Homilies,  Sunday,  Year C

8th Sunday in Ordinary Time – 2 March 2025

The German writer, Deitrich Bonheoffer gave us the distinction between what he called, on the one hand, ‘cheap grace’ and, on the other, ‘costly grace.’ Writing in Germany in the 1930s he lamented the way in which the Christian Churches had so accommodated themselves to the prevailing currents as to have lost their genuine sense of discipleship of the Risen Lord. And this could equally be a possibility in our own time in which we can be swayed by political forces that use the term Christian to describe their aspirations, but which, in their conduct, are in no way Christian.

Of course, this is always a tendency for us. we struggle to hear the Word of God with clarity because of the chatter in which we are immersed. We begin to become seduced by many other words and narratives. The Canadian philosopher of religion, Charles Taylor, especially, has highlighted the way in which meaning today is derived almost entirely from personal experience.[1] It is how I feel that determines the rightness of something. Unless I feel something has value, it has none.  This we might label ‘the tyranny of affect’.  It means that the realm of our feelings assumes dominance over all other perspectives, including our values, and it is particularly endemic in the way that most of us think and speak today.  The danger in this is to reduce Christan faith to a gospel of niceness which no longer disturbs, a gospel of inclusion that no longer invites. The radical nature of the Gospel becomes lost. 

The gospel today appears to challenge us to adopt a non-judgmental stance towards others. Jesus is clear, ours is not to accuse. But the invitation of the Gospel to recognize that we are all frail before the possibility extended to us in the Kingdom of God does not mean that we should be manipulated into a frame of thinking that the Christian community is without form, without distinctions, without borders. Hospitality can never be exercised in the loss of identity. The renunciation of accusation does not then mean that we abandon our critical faculty about what is right, and about what is wrong.

We have received a word. It is a Word not our own, but a Word that has been pronounced to us, the Word of revelation, the Word of God. It is not a Word simply derivative of personal experience and determined by how we feel.

We should be under no illusion. To listen deeply to the Spirit of God, to be accountable to a vision of life that we have received from a reality outside ourselves, to be drawn into a field of meaning that we ourselves have not determined, is to set ourselves up for estrangement in a climate that determines the rightness of something from how I feel about it, and which cannot entertain the objectivity of meaning beyond reference to my own personal experience of something.  Our voice will not win us friends; it will draw suspicion. It may even result in our condemnation.  For the currents of thought with which we are faced are not without virulence; contrary opinions are summarily dismissed as bigoted, as an affront to compassion and tolerance and inclusion, and, therefore, as offensive – as if the Christian word must be relegated to the limp category of ‘nice.

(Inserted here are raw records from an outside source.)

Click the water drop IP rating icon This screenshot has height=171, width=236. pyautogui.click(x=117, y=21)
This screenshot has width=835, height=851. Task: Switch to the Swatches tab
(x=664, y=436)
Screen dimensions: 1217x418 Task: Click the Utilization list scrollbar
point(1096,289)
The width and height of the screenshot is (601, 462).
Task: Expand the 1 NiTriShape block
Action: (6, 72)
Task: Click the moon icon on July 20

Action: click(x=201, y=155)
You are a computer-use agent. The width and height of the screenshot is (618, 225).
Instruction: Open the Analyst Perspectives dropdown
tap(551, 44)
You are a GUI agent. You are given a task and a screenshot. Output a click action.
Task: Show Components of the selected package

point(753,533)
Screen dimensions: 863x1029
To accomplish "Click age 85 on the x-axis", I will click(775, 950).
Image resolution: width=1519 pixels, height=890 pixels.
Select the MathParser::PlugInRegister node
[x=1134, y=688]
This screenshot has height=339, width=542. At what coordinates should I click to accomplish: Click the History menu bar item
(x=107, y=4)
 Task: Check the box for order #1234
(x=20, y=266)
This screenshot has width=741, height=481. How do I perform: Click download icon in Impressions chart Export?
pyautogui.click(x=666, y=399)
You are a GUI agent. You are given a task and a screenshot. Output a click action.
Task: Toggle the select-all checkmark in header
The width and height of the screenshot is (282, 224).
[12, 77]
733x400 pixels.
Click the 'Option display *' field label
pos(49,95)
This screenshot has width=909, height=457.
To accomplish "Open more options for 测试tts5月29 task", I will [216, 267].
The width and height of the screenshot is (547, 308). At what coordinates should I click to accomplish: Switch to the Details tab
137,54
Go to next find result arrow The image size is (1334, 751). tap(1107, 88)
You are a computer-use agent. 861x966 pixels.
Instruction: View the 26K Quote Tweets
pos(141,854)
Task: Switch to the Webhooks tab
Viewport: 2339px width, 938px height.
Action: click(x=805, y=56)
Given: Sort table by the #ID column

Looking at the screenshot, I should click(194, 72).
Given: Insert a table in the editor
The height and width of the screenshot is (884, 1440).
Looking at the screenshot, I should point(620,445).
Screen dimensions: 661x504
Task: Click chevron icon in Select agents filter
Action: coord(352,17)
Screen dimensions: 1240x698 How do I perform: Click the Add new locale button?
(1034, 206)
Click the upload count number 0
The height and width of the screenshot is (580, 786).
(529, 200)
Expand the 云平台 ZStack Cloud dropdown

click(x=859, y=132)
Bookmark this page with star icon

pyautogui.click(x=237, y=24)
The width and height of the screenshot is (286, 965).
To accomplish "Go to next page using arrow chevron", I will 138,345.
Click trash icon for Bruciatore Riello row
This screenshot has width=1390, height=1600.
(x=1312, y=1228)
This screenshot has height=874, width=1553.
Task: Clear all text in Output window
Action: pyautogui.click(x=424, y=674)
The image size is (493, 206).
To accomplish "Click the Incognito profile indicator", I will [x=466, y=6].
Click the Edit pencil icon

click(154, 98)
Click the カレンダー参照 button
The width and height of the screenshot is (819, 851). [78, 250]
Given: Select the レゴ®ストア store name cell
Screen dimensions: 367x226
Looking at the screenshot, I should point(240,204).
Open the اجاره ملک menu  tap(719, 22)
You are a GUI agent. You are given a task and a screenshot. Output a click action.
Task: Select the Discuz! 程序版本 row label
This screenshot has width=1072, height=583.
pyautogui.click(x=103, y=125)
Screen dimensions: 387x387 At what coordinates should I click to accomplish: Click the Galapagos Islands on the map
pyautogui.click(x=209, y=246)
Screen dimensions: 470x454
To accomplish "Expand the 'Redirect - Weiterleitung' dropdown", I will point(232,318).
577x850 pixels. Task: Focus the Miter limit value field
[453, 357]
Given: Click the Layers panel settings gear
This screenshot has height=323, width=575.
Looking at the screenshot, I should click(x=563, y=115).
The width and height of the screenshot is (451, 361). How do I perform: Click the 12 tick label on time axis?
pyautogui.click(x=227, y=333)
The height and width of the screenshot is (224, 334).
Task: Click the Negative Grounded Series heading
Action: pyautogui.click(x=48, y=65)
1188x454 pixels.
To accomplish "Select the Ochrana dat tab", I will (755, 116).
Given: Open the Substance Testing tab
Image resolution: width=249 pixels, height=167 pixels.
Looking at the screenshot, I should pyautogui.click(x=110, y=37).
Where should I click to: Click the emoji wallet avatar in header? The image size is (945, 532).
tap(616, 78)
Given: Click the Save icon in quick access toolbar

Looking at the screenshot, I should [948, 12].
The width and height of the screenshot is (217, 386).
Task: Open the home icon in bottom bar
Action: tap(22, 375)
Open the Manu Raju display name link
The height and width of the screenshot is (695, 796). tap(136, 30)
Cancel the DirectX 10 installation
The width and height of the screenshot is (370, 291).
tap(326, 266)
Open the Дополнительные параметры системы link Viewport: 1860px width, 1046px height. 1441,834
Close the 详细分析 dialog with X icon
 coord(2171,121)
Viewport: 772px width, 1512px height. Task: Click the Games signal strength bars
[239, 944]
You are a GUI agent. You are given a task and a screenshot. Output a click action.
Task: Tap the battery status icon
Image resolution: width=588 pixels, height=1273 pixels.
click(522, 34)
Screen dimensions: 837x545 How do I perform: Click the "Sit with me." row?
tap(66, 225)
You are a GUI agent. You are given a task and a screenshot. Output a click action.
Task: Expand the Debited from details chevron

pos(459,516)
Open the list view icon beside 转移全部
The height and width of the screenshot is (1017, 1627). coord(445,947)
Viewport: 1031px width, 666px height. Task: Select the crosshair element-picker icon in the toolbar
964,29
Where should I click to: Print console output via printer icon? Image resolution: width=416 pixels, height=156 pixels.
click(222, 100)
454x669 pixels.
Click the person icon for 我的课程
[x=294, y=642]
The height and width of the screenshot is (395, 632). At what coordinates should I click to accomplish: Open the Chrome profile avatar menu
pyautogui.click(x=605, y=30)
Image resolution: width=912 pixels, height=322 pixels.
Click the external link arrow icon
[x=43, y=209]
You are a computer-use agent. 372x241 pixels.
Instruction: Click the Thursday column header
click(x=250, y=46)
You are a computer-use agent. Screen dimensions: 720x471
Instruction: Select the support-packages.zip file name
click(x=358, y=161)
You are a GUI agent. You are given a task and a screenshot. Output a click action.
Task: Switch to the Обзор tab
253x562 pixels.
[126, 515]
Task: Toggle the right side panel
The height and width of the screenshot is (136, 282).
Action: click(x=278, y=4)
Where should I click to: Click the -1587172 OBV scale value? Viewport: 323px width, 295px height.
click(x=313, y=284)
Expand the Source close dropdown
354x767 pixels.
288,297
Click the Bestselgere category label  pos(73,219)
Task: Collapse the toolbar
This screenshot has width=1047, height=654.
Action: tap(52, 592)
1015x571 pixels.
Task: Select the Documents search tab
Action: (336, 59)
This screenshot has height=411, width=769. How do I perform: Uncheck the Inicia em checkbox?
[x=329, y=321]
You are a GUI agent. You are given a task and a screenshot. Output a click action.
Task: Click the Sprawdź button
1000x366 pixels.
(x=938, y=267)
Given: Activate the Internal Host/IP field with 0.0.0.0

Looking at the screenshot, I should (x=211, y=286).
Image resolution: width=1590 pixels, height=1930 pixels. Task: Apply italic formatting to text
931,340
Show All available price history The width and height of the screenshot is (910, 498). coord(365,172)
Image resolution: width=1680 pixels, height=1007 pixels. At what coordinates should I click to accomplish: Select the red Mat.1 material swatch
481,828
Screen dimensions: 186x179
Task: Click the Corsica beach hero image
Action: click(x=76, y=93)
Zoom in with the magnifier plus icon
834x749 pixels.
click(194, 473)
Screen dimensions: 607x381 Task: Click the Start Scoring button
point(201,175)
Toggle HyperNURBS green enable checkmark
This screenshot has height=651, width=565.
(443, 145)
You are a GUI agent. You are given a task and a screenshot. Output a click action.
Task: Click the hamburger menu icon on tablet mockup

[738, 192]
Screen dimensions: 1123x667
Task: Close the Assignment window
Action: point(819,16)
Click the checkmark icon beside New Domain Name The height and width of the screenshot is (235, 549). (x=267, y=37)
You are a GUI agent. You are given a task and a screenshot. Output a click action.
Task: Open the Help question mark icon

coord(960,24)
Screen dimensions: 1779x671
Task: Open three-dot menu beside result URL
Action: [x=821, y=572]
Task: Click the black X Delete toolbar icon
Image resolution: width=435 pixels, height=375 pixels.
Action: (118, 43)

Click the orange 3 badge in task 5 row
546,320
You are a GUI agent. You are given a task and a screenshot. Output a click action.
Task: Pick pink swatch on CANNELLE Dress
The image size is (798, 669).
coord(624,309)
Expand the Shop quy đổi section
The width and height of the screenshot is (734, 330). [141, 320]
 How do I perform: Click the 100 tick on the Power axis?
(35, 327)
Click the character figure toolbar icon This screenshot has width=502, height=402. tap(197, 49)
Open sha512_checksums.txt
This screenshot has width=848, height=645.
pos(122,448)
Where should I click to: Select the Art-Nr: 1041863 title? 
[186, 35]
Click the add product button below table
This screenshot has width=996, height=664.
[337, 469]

At our baptism, we were immersed into the mystery of the life, death, and resurrection of Jesus. We were not baptizzed into something that felt good. We were not baptizzed into something that we control, something from which we can pick and choose to make our own. We were not baptizzed into a narrative without definition, and which is inclusive of every position without boundaries.  We were not baptizzed into a therapeutic mythology in which love is reduced to being nice to everyone, and in which the tortuous project of compassion is reduced to acceptance of everything.  We were baptizzed into a story of renunciation, a story of sacrificial love, a story of resistance. We were baptizzed into a life that resists everything that would truncate us of our humanity and draw us from the truth of ourselves. The times calls us to make a choice in respect to our baptism – and yes, to accept the price, or otherwise.  

Our times are challenging. But they are also full of possibility. They must be if we truly believe in the power of the Spirit of God.  The Spirit calls us to be those who remember, fully remember, those who savour the memory of Christ Jesus, the memory of the rich Tradition which is ours, the lived experience of 2000 years of experience of this person Jesus of Nazareth. And at the same time the Spirit calls us to be those of vision, and new possibility. 

Then the vine onto which we have been grafted will bear fruit that will most truly nourish because it has not lost its distinct flavour.


[1] See Charles Taylor’s two magisterial works, Sources of the Self: The Making of the Modern Identity (Harvard University Press, 1989), and A Secular Age (Harvard University Press, 2007).